### Given request A
Gather every line of the rows below that contains the word "next", and write each one out in full.

### Provided text
** begin **

Court of Appeal of California, First District
Feb 3, 1909
9 Cal.App. 783 (Cal. Ct. App. 1909)

Opinion

Civ. No. 639.

February 3, 1909.

APPEAL from a judgment of the Superior Court of Alameda County. William H. Waste, Judge.

The facts are stated in the opinion of the court.

U.S. Webb, Attorney General, Raymond Benjamin, Deputy Attorney General, and Wm. H. Cobb, for Appellant.

J. A. Elston, for Respondents.


This is a proceeding in quo warranto brought by the attorney general to oust each of the defendants from the office of port warden of the port and harbor of San Francisco. The trial court made full findings of the facts bearing upon the questions involved, and gave judgment for the defendants. From the judgment the plaintiff in due time appealed, and the case comes to this court upon the judgment-roll.

The problem for solution is as to the effect upon the tenure of office of warden of the port and harbor of San Francisco of section 1003a of the Political Code, which was first adopted in 1903, and went into effect on March 15th of the same year.

** end **

### Entries for locating text and elements
** begin **

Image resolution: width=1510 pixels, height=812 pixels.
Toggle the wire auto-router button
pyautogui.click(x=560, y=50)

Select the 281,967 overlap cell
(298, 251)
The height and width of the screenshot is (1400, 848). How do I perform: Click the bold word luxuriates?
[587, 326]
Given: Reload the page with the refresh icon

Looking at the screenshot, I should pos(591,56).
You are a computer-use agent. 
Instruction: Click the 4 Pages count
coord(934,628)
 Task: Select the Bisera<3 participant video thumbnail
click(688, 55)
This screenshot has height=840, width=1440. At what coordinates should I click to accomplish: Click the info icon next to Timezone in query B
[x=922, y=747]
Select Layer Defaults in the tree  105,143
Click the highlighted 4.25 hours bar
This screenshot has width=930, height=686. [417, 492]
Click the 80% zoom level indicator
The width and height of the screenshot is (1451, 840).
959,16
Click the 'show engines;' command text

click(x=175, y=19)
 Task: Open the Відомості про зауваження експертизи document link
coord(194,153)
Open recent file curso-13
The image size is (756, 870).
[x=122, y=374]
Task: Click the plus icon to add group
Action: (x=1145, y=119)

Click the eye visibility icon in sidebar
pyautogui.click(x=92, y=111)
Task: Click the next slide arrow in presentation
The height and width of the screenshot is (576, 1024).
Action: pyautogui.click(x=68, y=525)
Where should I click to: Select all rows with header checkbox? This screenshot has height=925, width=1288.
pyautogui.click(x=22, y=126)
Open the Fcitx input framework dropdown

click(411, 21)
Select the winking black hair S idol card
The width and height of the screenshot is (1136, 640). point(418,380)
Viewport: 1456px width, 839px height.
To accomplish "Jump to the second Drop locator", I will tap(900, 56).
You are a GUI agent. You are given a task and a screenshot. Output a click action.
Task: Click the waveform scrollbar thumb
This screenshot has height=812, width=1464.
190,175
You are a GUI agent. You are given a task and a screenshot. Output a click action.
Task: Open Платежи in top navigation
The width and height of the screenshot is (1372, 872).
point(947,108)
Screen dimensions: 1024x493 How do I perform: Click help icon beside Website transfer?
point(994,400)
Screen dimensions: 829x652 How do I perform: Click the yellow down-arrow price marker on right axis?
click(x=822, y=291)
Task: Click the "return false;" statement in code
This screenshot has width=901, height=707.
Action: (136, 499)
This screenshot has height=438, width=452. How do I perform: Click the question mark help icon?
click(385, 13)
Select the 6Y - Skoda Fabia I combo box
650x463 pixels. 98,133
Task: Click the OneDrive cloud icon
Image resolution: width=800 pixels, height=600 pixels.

** end **

### Given request B
Reproduce word for word the passage of the appeal opinion starting with "Court of Appeal" and going on through "H. Waste, Judge.".

### Correct response A
This screenshot has height=840, width=1440. At what coordinates should I click to accomplish: Click the info icon next to Timezone in query B
Task: Click the next slide arrow in presentation

### Correct response B
Court of Appeal of California, First District
Feb 3, 1909
9 Cal.App. 783 (Cal. Ct. App. 1909)

Opinion

Civ. No. 639.

February 3, 1909.

APPEAL from a judgment of the Superior Court of Alameda County. William H. Waste, Judge.